Physical characteristics
- • coordinates: 44°24′36″N 92°41′37″W﻿ / ﻿44.4099661°N 92.6935281°W
- • location: Red Wing, Minnesota
- • coordinates: 44°34′25″N 92°33′13″W﻿ / ﻿44.5735787°N 92.5535244°W
- Length: 25.1 mi (40.4 km)

Basin features
- River system: Upper Mississippi River

= Hay Creek (Mississippi River tributary) =

Hay Creek is a small trout stream in southeastern Minnesota. It has its headwaters west of Goodhue and empties into the Mississippi River just to the north of Red Wing. It runs 25.1 mi. Hay Creek was named for the hay meadows near its banks. A railroad once ran along Hay Creek from the claybanks near Goodhue to the pottery and stoneware factories in Red Wing, which also made use of the water from the creek.
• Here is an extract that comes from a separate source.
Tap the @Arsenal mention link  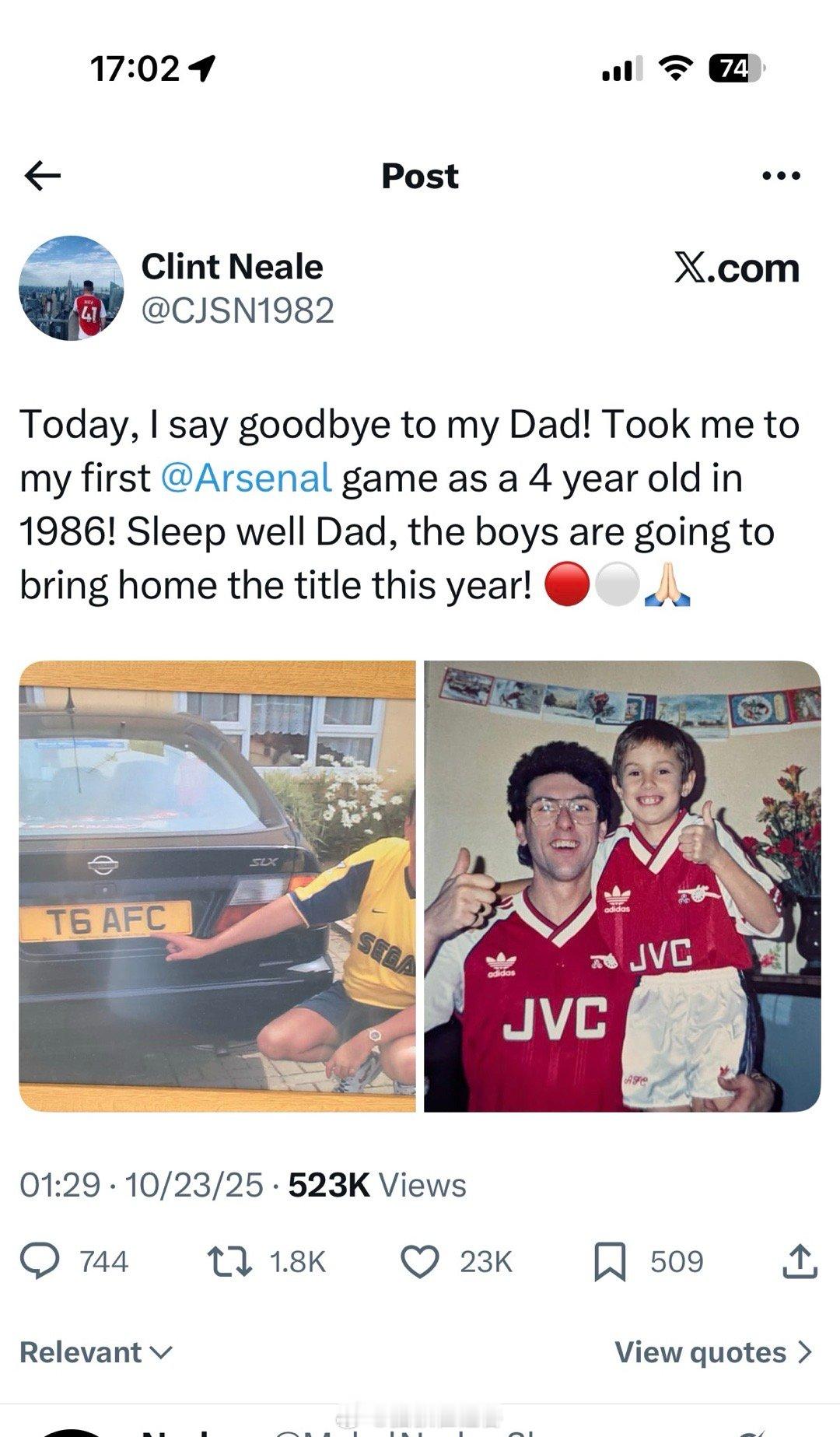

The railroad was torn up in 1937, but traces such as trestle pilings remain.

==Habitat==
Historically, Hay Creek was home to Brook trout and other species, which were depopulated due to farming practices in the late 18th and 19th centuries. In the mid-1970s, the Minnesota Department of Natural Resources started focusing on restoring Hay Creek. By 1976, over half of the length of Hay Creek is a Minnesota designated trout stream. Like the Vermillion River, Hay Creek receives extensive fishing pressure due to its proximity to Minneapolis–St. Paul. Minnesota Trout Unlimited has joined the restoration efforts along Hay Creek.